### [PROBLEM TO SOLVE]
Reproduce every line of the material below verbatim, leaving out the pictures.
[START OF RECORDED INFORMATION]
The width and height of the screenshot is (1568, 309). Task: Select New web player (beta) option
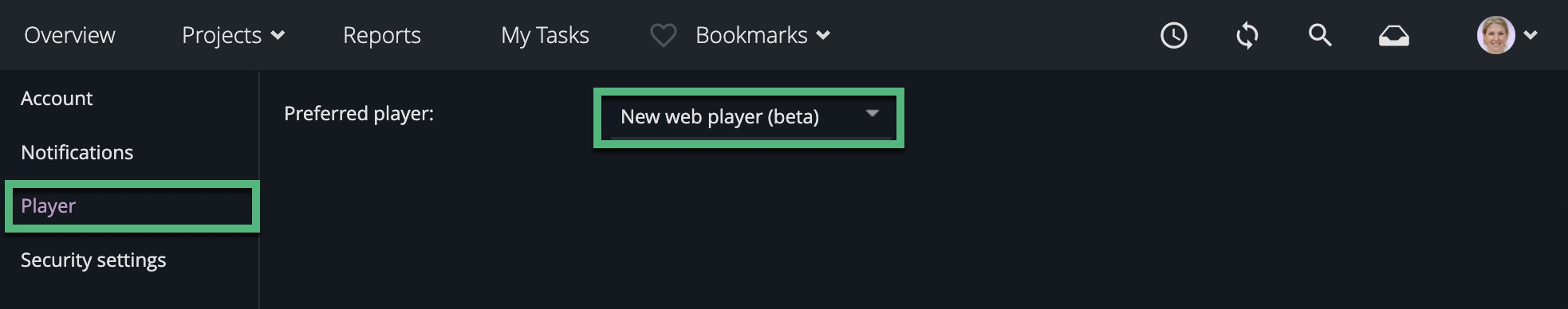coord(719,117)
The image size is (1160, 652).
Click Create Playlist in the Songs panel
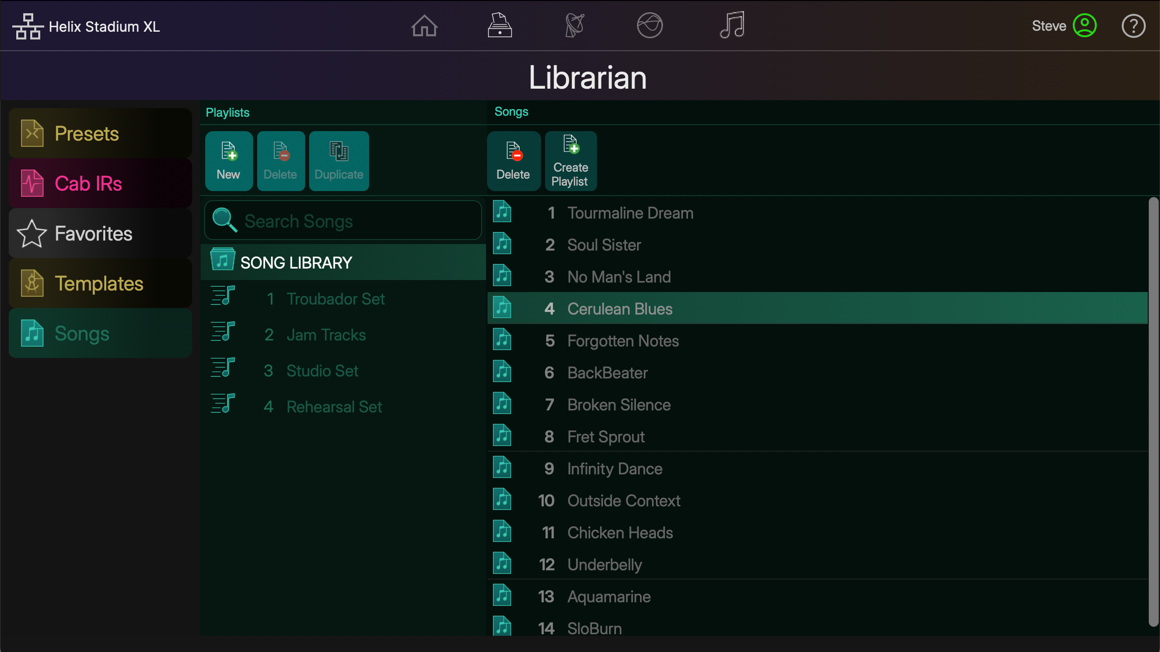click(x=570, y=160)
[END OF RECORDED INFORMATION]
### [EXERCISE ANSWER]
The width and height of the screenshot is (1568, 309). Task: Select New web player (beta) option
coord(719,117)
The image size is (1160, 652).
Click Create Playlist in the Songs panel
click(x=570, y=160)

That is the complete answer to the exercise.